Unfortunately those were the only things I did like about this issue. I’m not sure how Cruz and Baz got the Interceptor in the first place other than by making a pit stop to Mogo, but you’d think if they did they’d have gotten Larvox to tag along since Sector 17 is his jurisdiction despite what Seeley would have readers believe. Larvox was seen in the background back in Hal Jordan and the Green Lantern Corps #23 so he’s still alive and kicking.
I sincerely hope that Seeley is not trying to inject romance into the Baz/Cruz relationship but he does continue to suggest the idea again this issue as Jessica continues to search for a match on the Caper app, dropping a bolded line of dialogue that hints again that perhaps Jessica is starting to look at her partner in a different light.
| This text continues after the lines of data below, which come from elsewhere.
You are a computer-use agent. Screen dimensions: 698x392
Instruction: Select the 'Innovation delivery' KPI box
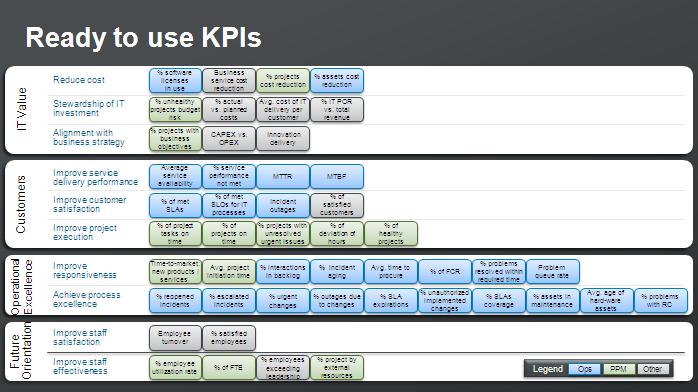tap(283, 138)
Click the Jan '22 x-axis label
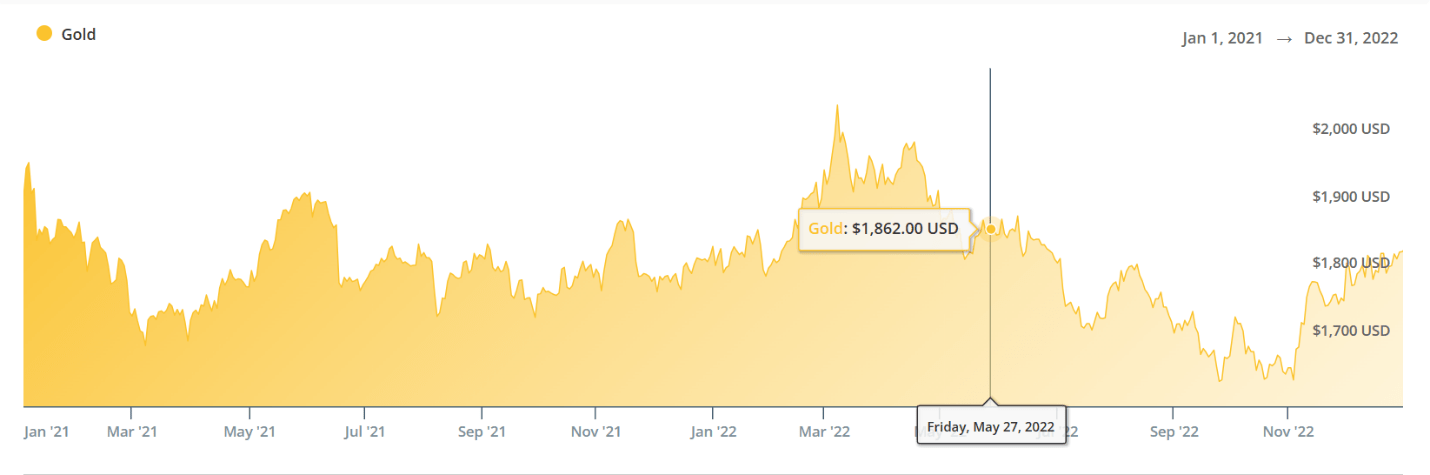 713,432
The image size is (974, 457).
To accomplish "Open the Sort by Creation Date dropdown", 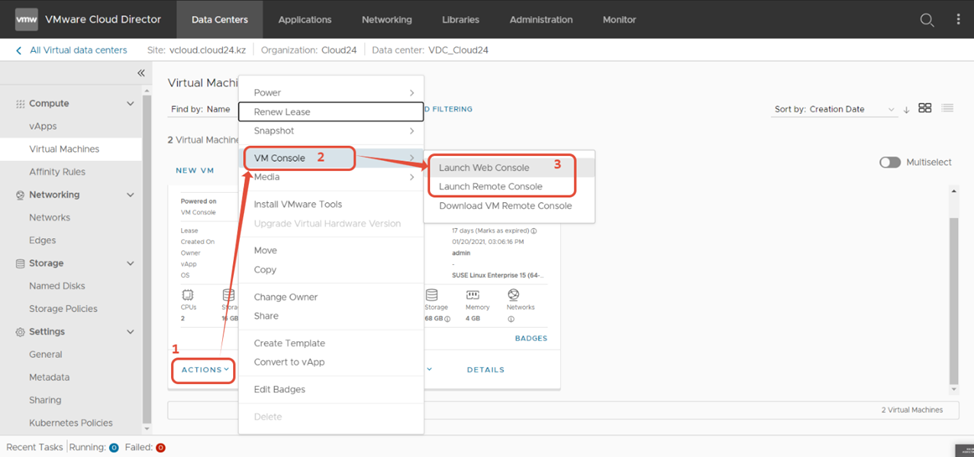I will pos(833,109).
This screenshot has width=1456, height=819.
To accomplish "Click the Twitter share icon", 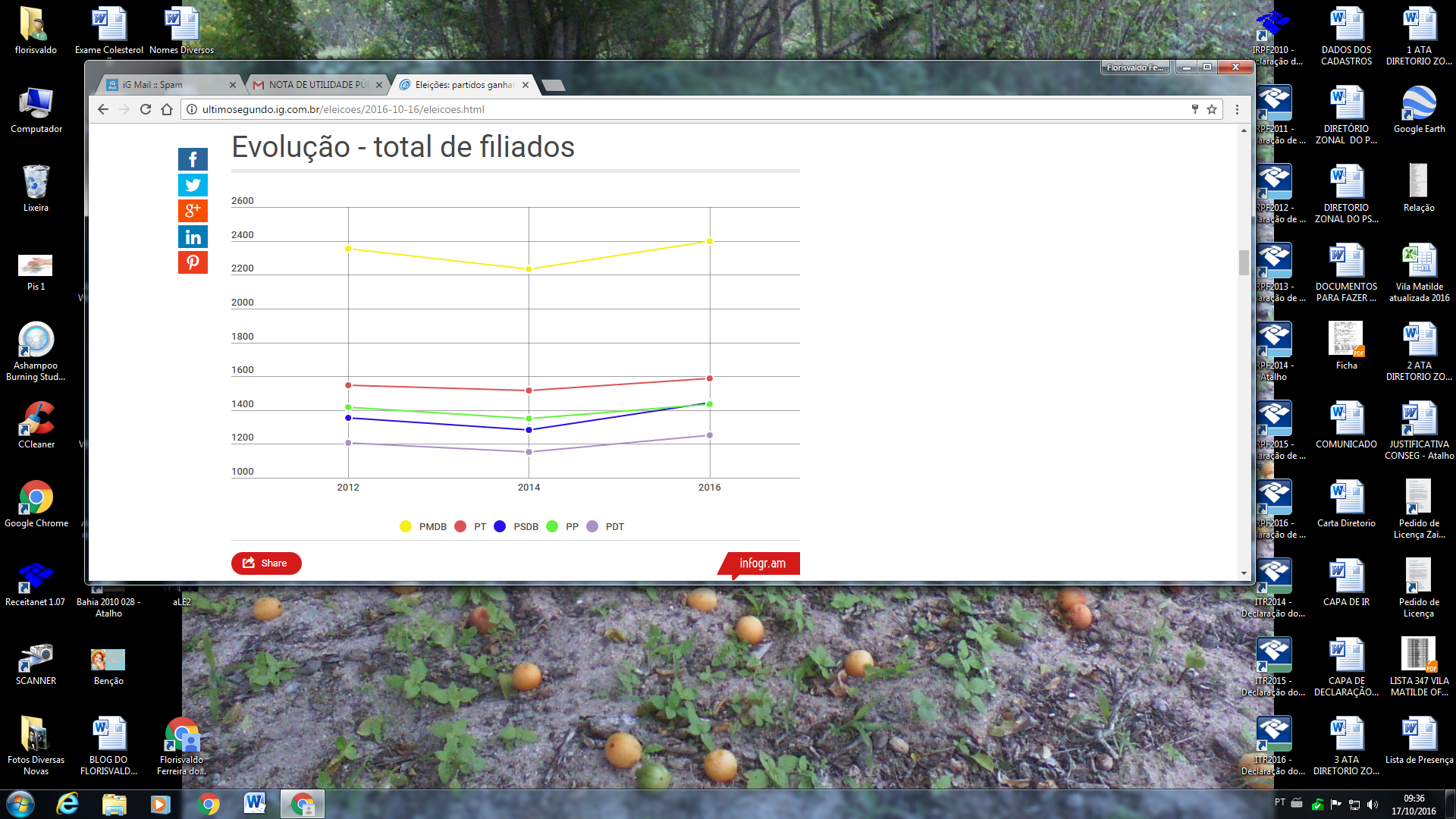I will [193, 185].
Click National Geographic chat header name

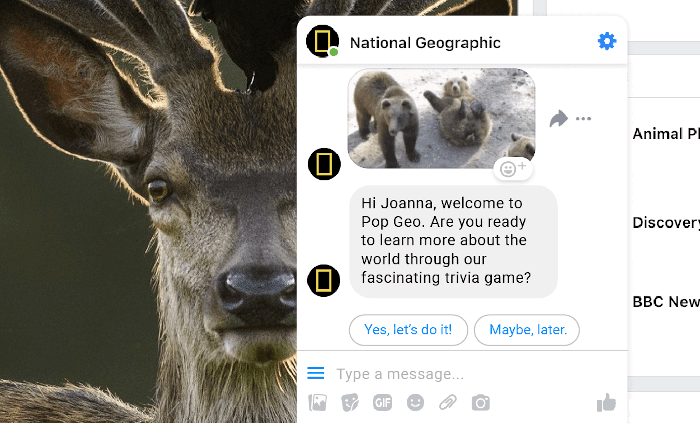[x=425, y=43]
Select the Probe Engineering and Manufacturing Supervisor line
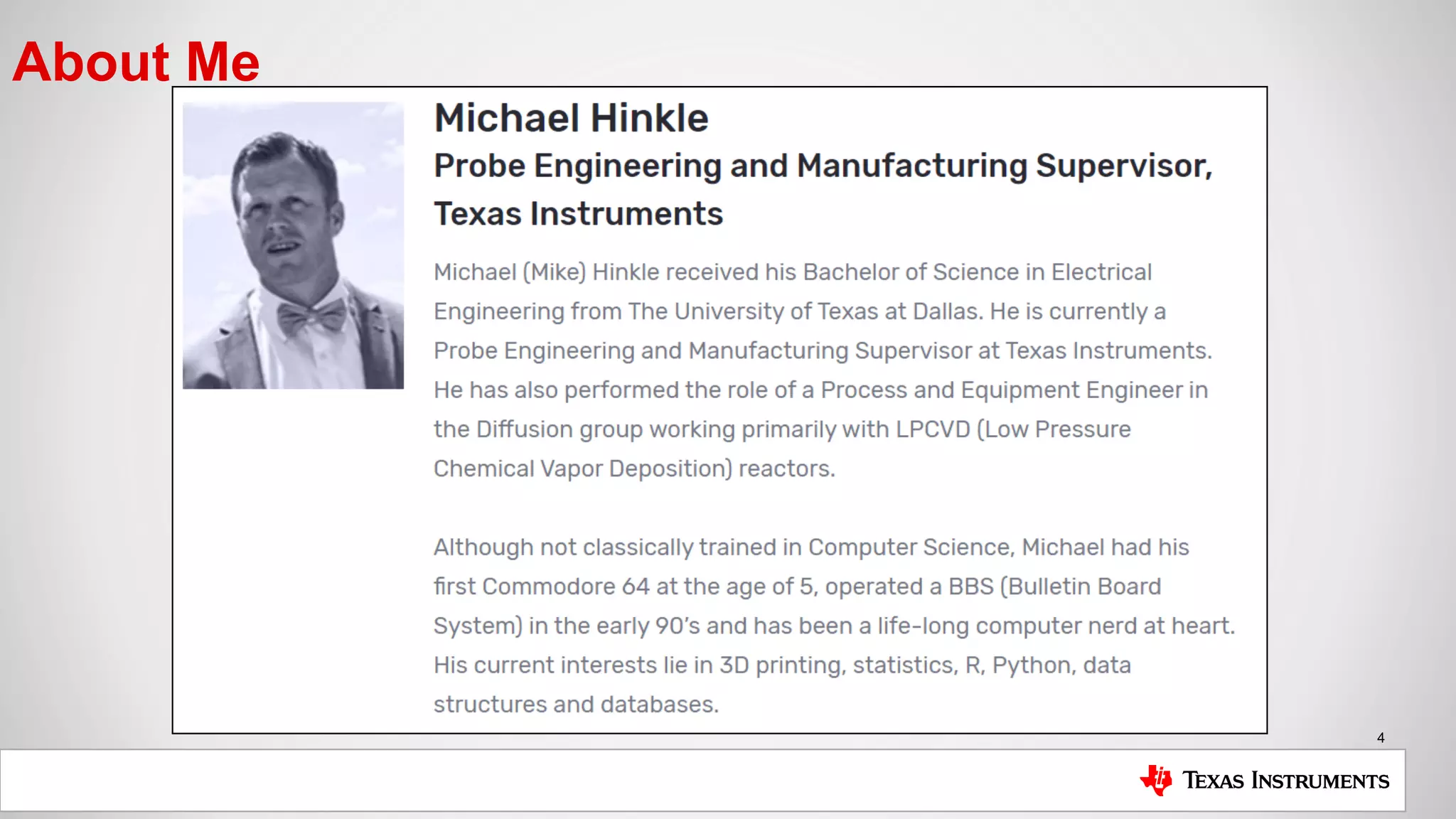This screenshot has height=819, width=1456. (823, 166)
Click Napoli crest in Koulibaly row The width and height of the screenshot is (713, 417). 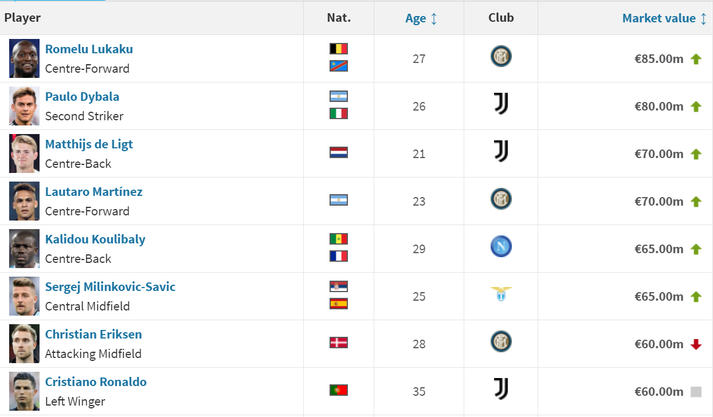click(501, 248)
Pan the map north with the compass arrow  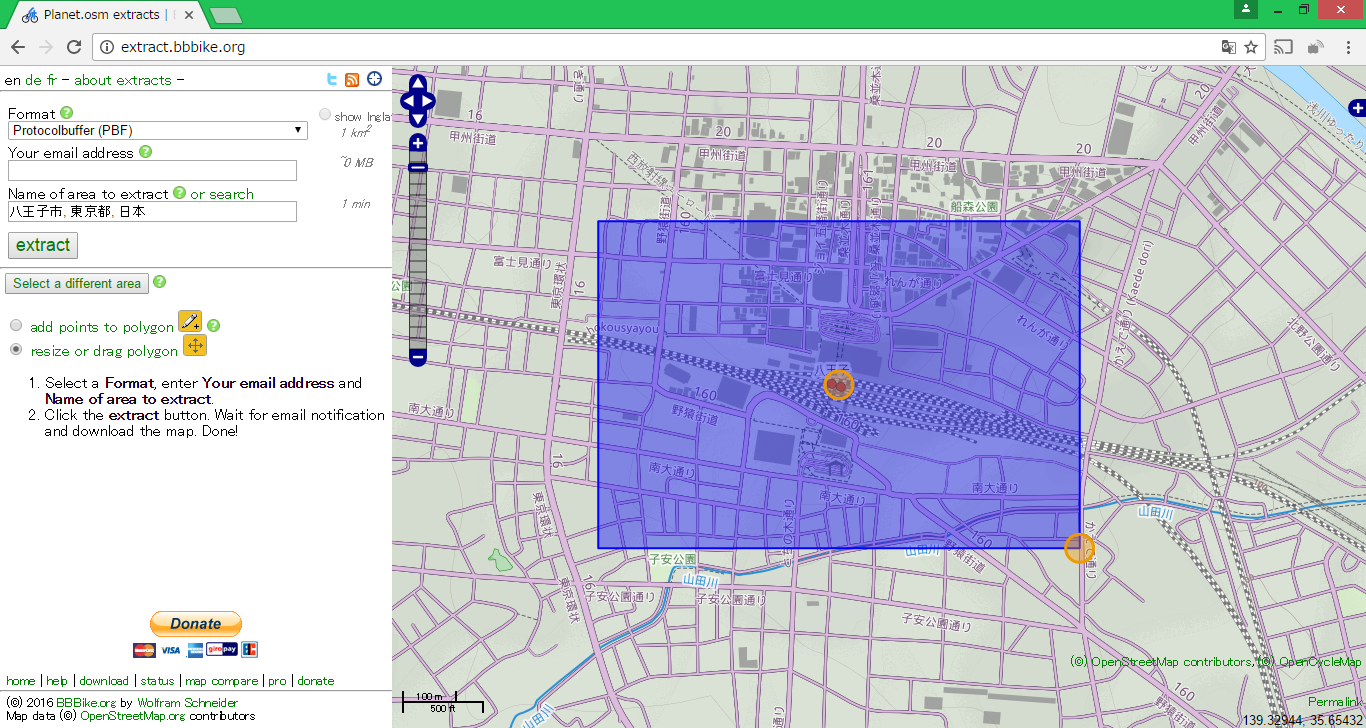click(x=417, y=84)
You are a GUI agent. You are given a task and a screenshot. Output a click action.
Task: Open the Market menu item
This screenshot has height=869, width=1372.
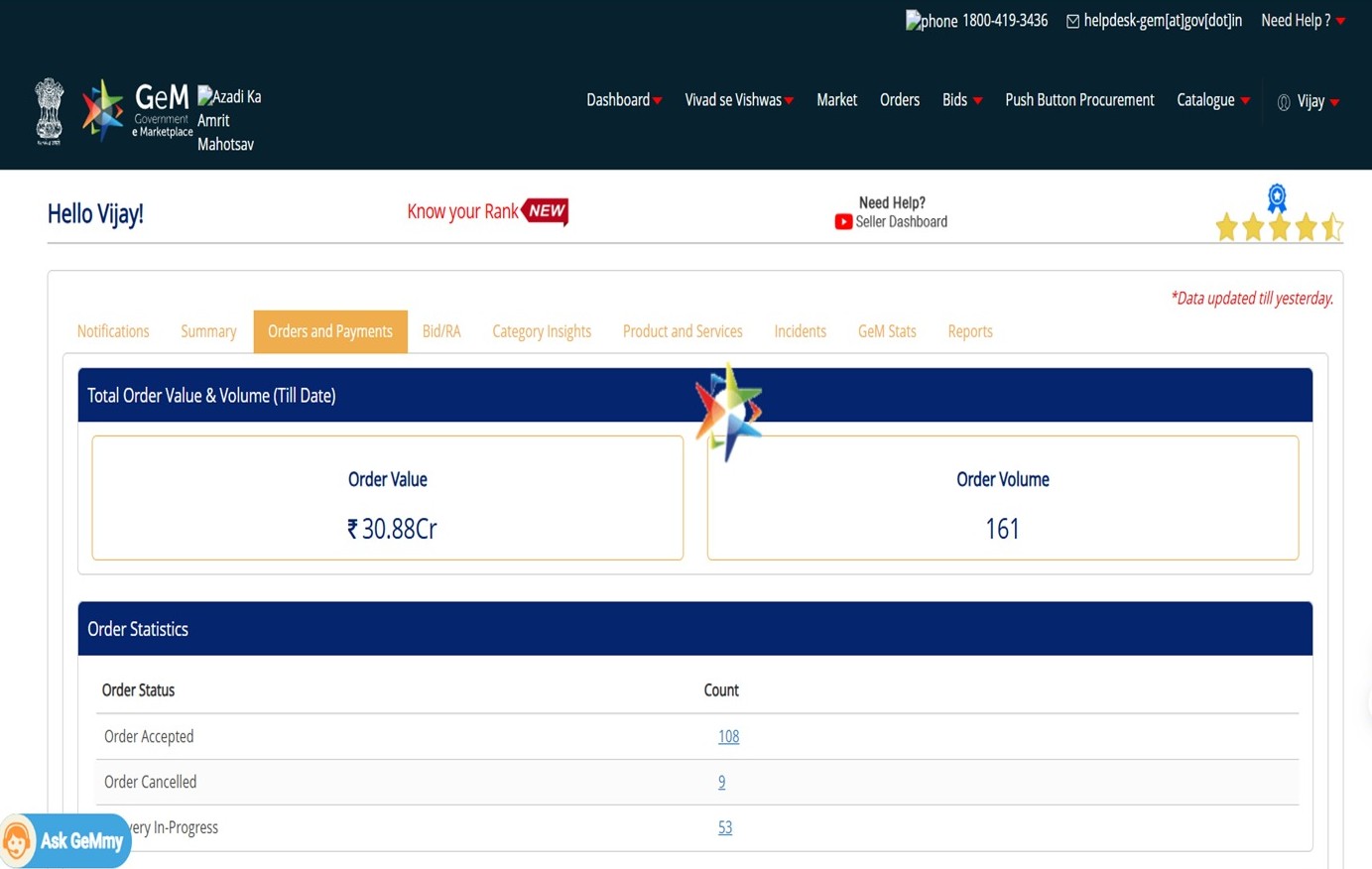point(836,100)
I don’t think that the majority of fans are interested in seeing what has become a solid friendship turned into something more and it frankly would be a big distraction for a series which seems to be struggling to find its way.
By that I mean that the big attraction for fans of this series are the lead characters and their personalities. Stories like this one might be a welcome break periodically but readers who are looking for a more personal story tend not to gravitate towards sprawling space adventures where character often takes the back seat to plot and narrative. This series made a big deal over how Jessica struggled to master her ring and often found herself at odds with her anxiety when it came to her antagonists. That’s all taken a back seat now and there seems like there’s little to separate either her or Simon from any other Green Lantern.
That aside I’m not finding the story very interesting and this chapter seems way too long and drawn out for its own good. We get that the Green Lanterns are welcome everywhere and while long time readers like myself might appreciate Seeley mining continuity for the issue’s location most readers won’t have a connection to it.
Barnaby Bagenda’s work here is okay, but I don’t feel that his art style works as well with big panels layouts as it does with the tight layouts that drew a lot of positive attention on his Omega Men run. The coloring was also a little too muted for my personal taste but others may find it to their liking.
Green Lanterns #41 does little to progress the story and more to re-establish the existence of a planet that has some ties to Green Lantern’s past. When readers can skip an issue and not miss anything it’s never a good sign and this is unfortunately one of those instances. Six out of ten lanterns.